BRIEF – Take the entries below and print, exactly, the stretch from the line containing "Where should I click to: Focus" through the line containing "You are a computer-use agent. The", both included.

MATERIALS PROVIDED Start Marker

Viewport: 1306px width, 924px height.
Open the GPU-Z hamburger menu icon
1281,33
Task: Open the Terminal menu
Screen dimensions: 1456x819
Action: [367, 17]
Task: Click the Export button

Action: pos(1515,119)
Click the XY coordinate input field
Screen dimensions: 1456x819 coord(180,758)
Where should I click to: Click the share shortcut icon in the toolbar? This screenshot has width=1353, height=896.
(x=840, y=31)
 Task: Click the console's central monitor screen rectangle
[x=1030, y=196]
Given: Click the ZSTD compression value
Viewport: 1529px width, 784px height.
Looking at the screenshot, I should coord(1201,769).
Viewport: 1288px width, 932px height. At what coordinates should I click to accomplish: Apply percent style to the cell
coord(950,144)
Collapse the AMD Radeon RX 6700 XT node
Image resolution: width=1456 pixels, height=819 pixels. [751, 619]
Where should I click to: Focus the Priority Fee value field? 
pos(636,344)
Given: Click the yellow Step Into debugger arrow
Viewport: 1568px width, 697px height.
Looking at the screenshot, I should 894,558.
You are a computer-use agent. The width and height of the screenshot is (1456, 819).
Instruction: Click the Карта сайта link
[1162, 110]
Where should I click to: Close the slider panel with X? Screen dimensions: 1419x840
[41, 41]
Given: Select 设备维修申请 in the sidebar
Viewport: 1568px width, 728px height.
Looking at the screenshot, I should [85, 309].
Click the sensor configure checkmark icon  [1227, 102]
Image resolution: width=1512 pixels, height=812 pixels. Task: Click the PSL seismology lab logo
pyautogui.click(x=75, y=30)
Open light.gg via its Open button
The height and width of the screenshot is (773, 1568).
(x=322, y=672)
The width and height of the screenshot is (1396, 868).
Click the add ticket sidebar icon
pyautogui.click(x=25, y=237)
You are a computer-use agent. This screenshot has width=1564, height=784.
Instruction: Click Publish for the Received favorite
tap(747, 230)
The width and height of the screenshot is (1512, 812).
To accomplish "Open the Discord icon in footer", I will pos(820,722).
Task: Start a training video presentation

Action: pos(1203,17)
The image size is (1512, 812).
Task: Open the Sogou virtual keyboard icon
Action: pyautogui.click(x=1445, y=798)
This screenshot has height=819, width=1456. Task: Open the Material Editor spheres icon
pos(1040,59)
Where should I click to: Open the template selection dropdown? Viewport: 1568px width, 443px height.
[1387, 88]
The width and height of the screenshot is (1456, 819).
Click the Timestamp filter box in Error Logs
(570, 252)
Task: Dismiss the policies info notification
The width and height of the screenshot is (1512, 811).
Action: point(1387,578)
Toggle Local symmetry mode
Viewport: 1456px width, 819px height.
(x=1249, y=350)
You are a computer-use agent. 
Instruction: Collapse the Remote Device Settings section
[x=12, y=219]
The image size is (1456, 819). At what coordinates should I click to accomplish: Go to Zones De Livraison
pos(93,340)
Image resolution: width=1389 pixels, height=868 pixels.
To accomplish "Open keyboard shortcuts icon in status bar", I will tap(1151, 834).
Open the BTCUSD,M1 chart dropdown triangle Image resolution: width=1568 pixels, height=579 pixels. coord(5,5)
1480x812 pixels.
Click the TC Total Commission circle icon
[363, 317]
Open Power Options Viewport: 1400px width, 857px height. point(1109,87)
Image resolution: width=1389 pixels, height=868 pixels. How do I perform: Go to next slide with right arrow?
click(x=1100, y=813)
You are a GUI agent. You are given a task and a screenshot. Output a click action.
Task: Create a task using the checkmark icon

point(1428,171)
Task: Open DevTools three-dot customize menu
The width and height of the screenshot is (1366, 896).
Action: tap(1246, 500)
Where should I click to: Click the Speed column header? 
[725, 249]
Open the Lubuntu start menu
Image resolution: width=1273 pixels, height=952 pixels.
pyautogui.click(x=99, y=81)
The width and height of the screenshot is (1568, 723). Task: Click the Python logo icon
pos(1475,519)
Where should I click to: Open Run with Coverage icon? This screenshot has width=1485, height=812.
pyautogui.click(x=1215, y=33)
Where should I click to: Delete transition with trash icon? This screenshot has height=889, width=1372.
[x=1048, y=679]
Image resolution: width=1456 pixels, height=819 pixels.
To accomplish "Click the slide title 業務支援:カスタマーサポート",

MATERIALS PROVIDED End Marker

SOLVED EXERCISE –
Where should I click to: Focus the Priority Fee value field? 
pos(636,344)
Given: Click the yellow Step Into debugger arrow
Viewport: 1568px width, 697px height.
Looking at the screenshot, I should 894,558.
You are a computer-use agent. The width and height of the screenshot is (1456, 819).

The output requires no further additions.